Defensive tackle Josh Outlaw is wearing No. 2 during Texas Tech's preseason practice, which started Thursday.
That's a switch from the No. 58 that Outlaw wore during his first two years in the program. He's a 6-foot-4, 309-pound sophomore from Lithonia, Georgia, Martin Luther King.
Tech has four defensive linemen suiting up in single digits, the others being freshman tackle Breiden Fehoko (No. 4), sophomore defensive end Gary Moore (No. 5) and senior defensive end Branden Jackson (No. 9).
Two years ago, Texas Tech coaches compared defensive end Gary Moore’s build to that of Branden Jackson, the player he trains behind. Jackson’s grown to 6-foot-4 and 272 pounds whereas Moore, at 6-5, remains slim.

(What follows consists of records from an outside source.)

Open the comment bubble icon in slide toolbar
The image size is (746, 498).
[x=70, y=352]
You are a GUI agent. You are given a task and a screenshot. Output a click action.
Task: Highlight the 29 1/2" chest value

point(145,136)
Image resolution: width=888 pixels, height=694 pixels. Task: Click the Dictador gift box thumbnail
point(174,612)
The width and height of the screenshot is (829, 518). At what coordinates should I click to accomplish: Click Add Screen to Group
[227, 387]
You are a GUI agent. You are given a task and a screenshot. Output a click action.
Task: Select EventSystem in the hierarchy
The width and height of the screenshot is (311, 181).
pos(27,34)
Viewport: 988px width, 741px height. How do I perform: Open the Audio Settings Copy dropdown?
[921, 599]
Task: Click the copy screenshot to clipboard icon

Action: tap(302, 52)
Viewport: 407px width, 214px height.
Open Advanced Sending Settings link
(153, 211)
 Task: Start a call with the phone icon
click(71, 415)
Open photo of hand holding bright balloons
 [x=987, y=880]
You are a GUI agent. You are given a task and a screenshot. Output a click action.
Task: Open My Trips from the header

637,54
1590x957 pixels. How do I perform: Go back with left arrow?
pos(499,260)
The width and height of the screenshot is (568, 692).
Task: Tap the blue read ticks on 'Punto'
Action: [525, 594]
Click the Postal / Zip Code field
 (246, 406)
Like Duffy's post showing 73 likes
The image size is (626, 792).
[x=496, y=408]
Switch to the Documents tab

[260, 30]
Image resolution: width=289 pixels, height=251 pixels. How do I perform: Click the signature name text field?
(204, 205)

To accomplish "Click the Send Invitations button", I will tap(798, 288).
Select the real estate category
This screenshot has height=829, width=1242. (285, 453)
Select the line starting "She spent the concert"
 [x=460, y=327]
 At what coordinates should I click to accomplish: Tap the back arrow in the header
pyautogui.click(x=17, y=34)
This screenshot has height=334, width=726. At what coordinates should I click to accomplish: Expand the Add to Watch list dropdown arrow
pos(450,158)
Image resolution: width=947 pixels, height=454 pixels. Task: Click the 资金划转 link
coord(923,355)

“Last time I heard, he was at 230, which for him is like 300,” defensive coordinator David Gibbs said.
Someone might call Moore skinny.
“He is,” Gibbs said, “but he is a tough, strong skinny dude.”
Moore played in 11 games as a redshirt freshman, on special teams and pass-rush packages. He was credited with seven tackles.
When Texas Tech signed five offensive linemen in February, line coach Lee Hays thought Terence Steele, being young for his class, might need the most time to develop.
He made a good first impression, though.
“I projected him to be a little bit behind, but that hasn’t been the case,” Hays said. “And his work ethic has been unbelievable. The o-line, to a man, when I asked who got the ooey gooey pie or the ooey gooey cake as hardest-working freshman at the end of the summer, they all pointed to him.”
Andre Ross has spent as much time on the sidelines as he has on the football field during his first two years at Texas Tech, derailing his bid to be a pass-rush contributor.
The senior from Calvert is running out of time, but feels prepared to make up for the lost time.
“I feel pretty healthy and strong, ready to go now,” Ross said.
Tech starts preseason practice on Thursday. Ross will compete with sophomore Gary Moore for backup snaps at defensive end behind Branden Jackson.
Texas Tech offensive lineman Poet Thomas has been moved to guard after spending his first two years in the program at tackle. That takes him out of the mix for the right tackle job.
The 6-foot-6, 325-pound sophomore from Beverly Hills, Michigan, could offer more bulk inside, a la James Polk, a 2014 senior who played both guard and tackle.
“He gives us a little bit more meat inside, where maybe we can push some people around,” line coach Lee Hays said.
Texas Tech wide receiver Reginald Davis said a suspension could be in the cards in the wake of his May 5 arrest.
“From what I’ve heard, I may miss the first half of the Sam Houston State game,” Davis said Tuesday, referring to the season opener. “It just made me look at life from a different angle. I should be grateful for everything I have.”
Among Texas Tech’s freshman receivers, Donta Thompson and Tony Brown are slotted to play split end – “X” in Tech’s vernacular – Keke Coutee and Quan Shorts will start out at H inside receiver and Jonathan Giles will train at Y inside receiver.
That’s the plan, coach Kliff Kingsbury said, for when the Red Raiders start practice Aug. 5.
Thompson, who was 6-foot-3 and 193 pounds when he reported this summer, could play inside or outside.